The request: Please quote the data below word for word, keeping every line intact.

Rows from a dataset
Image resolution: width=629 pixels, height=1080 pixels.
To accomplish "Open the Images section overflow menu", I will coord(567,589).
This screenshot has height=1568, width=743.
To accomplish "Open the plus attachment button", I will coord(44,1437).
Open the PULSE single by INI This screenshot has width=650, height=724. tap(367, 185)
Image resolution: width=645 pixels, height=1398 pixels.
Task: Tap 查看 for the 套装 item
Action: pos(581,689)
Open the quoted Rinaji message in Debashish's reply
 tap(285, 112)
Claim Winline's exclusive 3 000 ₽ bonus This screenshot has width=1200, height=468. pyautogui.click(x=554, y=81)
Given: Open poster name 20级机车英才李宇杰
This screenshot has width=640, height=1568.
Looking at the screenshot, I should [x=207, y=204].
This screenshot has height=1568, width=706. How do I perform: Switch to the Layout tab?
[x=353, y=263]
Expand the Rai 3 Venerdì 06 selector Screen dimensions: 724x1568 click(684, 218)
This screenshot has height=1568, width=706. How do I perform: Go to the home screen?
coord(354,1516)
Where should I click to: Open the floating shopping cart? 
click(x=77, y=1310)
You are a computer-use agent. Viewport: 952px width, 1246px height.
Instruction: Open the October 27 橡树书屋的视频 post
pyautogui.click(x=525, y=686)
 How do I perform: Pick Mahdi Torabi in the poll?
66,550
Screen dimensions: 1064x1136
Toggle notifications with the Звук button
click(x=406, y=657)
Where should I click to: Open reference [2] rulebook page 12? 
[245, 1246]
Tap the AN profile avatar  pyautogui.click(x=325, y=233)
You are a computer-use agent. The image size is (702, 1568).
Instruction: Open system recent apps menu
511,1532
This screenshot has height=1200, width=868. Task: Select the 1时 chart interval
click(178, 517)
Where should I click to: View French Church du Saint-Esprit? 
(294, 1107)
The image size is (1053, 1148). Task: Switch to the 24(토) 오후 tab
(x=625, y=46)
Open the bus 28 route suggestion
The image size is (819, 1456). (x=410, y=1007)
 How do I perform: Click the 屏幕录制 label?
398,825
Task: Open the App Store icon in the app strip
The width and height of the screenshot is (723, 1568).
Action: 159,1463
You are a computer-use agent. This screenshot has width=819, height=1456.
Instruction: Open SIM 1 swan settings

Correct answer:
Image resolution: width=629 pixels, height=1080 pixels.
To accomplish "Open the Images section overflow menu", I will coord(567,589).
This screenshot has height=1568, width=743.
To accomplish "Open the plus attachment button", I will coord(44,1437).
Open the PULSE single by INI This screenshot has width=650, height=724. tap(367, 185)
Image resolution: width=645 pixels, height=1398 pixels.
Task: Tap 查看 for the 套装 item
Action: pos(581,689)
Open the quoted Rinaji message in Debashish's reply
 tap(285, 112)
Claim Winline's exclusive 3 000 ₽ bonus This screenshot has width=1200, height=468. pyautogui.click(x=554, y=81)
Given: Open poster name 20级机车英才李宇杰
This screenshot has width=640, height=1568.
Looking at the screenshot, I should [x=207, y=204].
This screenshot has height=1568, width=706. How do I perform: Switch to the Layout tab?
[x=353, y=263]
Expand the Rai 3 Venerdì 06 selector Screen dimensions: 724x1568 click(684, 218)
This screenshot has height=1568, width=706. How do I perform: Go to the home screen?
coord(354,1516)
Where should I click to: Open the floating shopping cart? 
click(x=77, y=1310)
You are a computer-use agent. Viewport: 952px width, 1246px height.
Instruction: Open the October 27 橡树书屋的视频 post
pyautogui.click(x=525, y=686)
 How do I perform: Pick Mahdi Torabi in the poll?
66,550
Screen dimensions: 1064x1136
Toggle notifications with the Звук button
click(x=406, y=657)
Where should I click to: Open reference [2] rulebook page 12? 
[245, 1246]
Tap the AN profile avatar  pyautogui.click(x=325, y=233)
You are a computer-use agent. The image size is (702, 1568).
Instruction: Open system recent apps menu
511,1532
This screenshot has height=1200, width=868. Task: Select the 1时 chart interval
click(178, 517)
Where should I click to: View French Church du Saint-Esprit? 
(294, 1107)
The image size is (1053, 1148). Task: Switch to the 24(토) 오후 tab
(x=625, y=46)
Open the bus 28 route suggestion
The image size is (819, 1456). (x=410, y=1007)
 How do I perform: Click the 屏幕录制 label?
398,825
Task: Open the App Store icon in the app strip
The width and height of the screenshot is (723, 1568).
Action: 159,1463
You are a computer-use agent. This screenshot has width=819, height=1456.
Instruction: Open SIM 1 swan settings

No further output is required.